We used public charter schools for most of grade school, and they were a Godsend in so many ways! The biggest benefit was being able to choose the KIND of instruction base our kids received - which allowed us to choose classical liberal arts based pedagogy. Basically, it's the same education I grew up with, with a much larger emphasis on world history, rather than the computer-based education that the public schools were so proud of. We valued things like history, cursive, and physical books & taking notes by hand on paper; and were able to find schools that met our family's needs. The second biggest blessing was that the schools were nearly free (just had to pay for uniforms)! We couldn't have afforded to send our kids to private schools every year, and the public charters were free tuition - BECAUSE they were publicly funded as a percentage of public funding. (To my understanding, they received anywhere from 50-70٪ of what a public school received per kid).
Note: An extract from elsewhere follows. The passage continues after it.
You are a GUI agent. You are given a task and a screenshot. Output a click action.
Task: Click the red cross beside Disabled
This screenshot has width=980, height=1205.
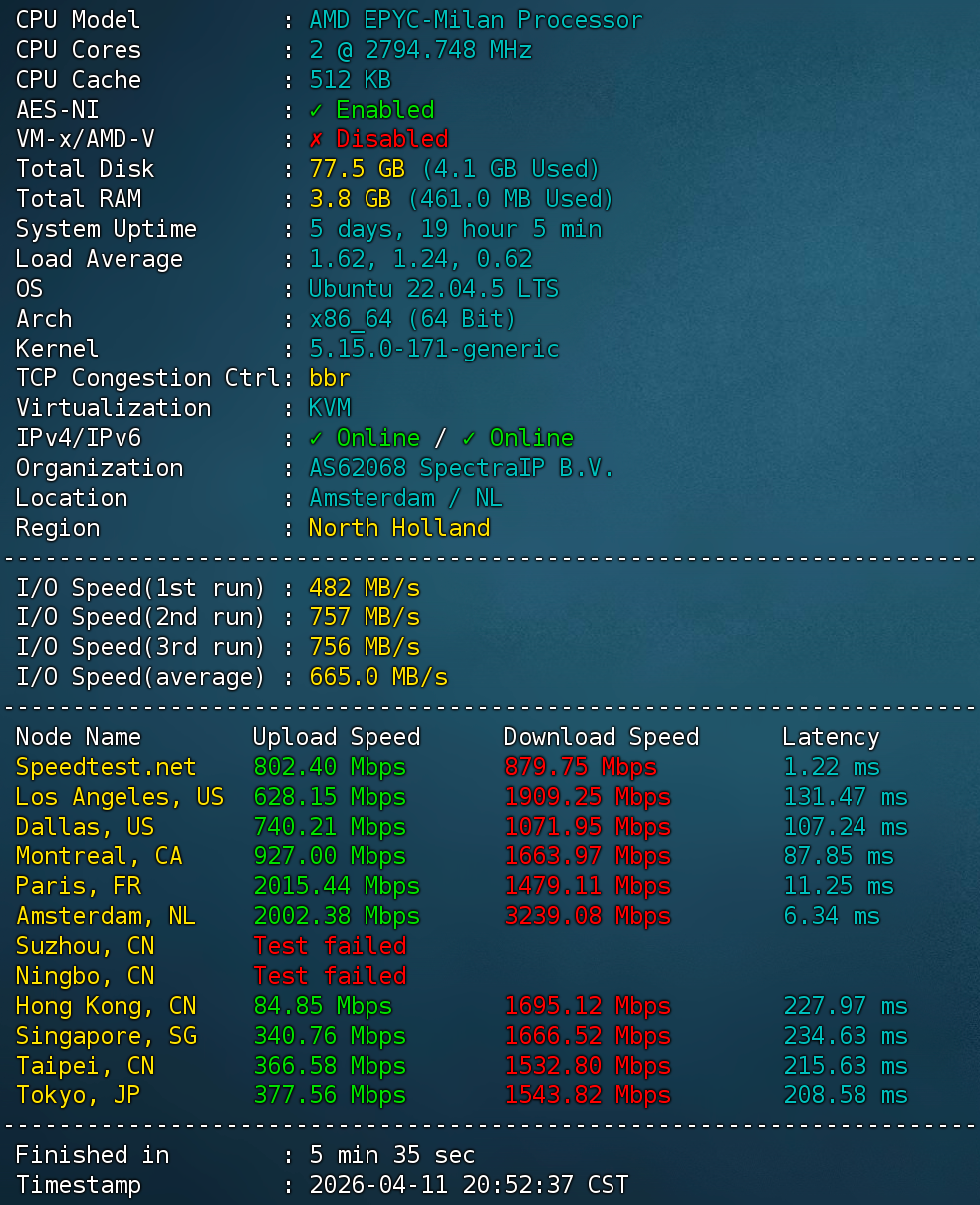pos(317,139)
At our last assignment we were in a state that consistently ranks among the worst in the US, in an abysmal school district, and did NOT fund public charter schools. For the first time we had no charter options. The public school was sadly not an option - our kids were easily 1-2 YEARS ahead of their peers. We had to pay $10k/yr to send our kids to private schools (which was still at least a semester behind our kids), because that was the only way they stood a chance of keeping up when we got back to an area with better schools. It sucked. We had to pull money out of the kids' college accounts to pay for it, and now we're having to rebuild those funds.

I am not unique in having to move every 2-3 years, and not all that unique in not having much say in where we go. And I feel that our concerns are muted in these discussions, because we have no real roots in these communities even as we need their resources.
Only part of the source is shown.